#### [ページ]
****************

“私の武器はタクト” ウクライナ人指揮者の決意

“私の武器はタクト” ウクライナ人指揮者の決意
3月、東京の新国立劇場でオペラ「椿姫」が上演されました。
このオペラの指揮をとったのはウクライナ人のアンドリー・ユルケヴィチさんです。
ユルケヴィチさんの家族はウクライナで今、爆撃におびえる生活を送っています。
それでもタクトを振る決断をしたユルケヴィチさんの思いを取材しました。
(おはよう日本 ディレクター 植村優香)

来日2日後に始まった軍事侵攻

公演のために、ユルケヴィチさんが来日したのは2月22日。
新型コロナ対策のため、ホテルで待機期間を過ごしている最中の2月24日にウクライナへのロシアの軍事侵攻が始まりました。

****************

#### [語句と要素の検索に関する項目]
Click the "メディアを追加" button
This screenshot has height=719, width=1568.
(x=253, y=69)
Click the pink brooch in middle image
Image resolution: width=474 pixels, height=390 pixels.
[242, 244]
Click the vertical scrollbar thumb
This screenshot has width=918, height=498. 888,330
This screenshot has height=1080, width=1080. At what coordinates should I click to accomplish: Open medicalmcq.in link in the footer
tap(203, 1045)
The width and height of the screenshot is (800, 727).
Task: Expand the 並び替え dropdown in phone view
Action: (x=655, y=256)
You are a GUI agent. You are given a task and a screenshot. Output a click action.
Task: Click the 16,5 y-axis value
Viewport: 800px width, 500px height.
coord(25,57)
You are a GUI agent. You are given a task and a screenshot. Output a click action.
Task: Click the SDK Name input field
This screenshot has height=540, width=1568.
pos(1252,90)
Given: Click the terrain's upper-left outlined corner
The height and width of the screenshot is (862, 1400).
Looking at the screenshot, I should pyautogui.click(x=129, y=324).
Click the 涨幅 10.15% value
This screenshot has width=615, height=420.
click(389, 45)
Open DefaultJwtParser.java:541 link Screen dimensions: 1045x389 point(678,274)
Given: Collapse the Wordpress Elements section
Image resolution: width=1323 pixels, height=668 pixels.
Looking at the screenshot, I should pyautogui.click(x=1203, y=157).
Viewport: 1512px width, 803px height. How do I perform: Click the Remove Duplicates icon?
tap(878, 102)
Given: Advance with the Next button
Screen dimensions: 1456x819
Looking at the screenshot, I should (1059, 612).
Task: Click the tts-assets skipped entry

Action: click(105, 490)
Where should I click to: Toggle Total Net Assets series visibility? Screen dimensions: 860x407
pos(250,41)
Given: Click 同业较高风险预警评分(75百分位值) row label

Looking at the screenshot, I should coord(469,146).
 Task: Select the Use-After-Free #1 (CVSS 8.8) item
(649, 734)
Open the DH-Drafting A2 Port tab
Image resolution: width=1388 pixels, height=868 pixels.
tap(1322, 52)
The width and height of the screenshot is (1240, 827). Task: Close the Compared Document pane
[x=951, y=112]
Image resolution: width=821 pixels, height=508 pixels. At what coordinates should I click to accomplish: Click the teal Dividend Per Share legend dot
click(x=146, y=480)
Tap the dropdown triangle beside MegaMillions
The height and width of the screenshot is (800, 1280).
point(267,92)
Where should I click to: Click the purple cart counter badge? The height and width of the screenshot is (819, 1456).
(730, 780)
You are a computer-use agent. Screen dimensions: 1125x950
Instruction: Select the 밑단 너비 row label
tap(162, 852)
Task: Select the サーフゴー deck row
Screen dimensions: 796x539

****************

ページによると、ユルケヴィチさんが公演のために来日したのは何月何日ですか？ これらの資料はページとは別個のものです。

#### [解答]
2月22日です。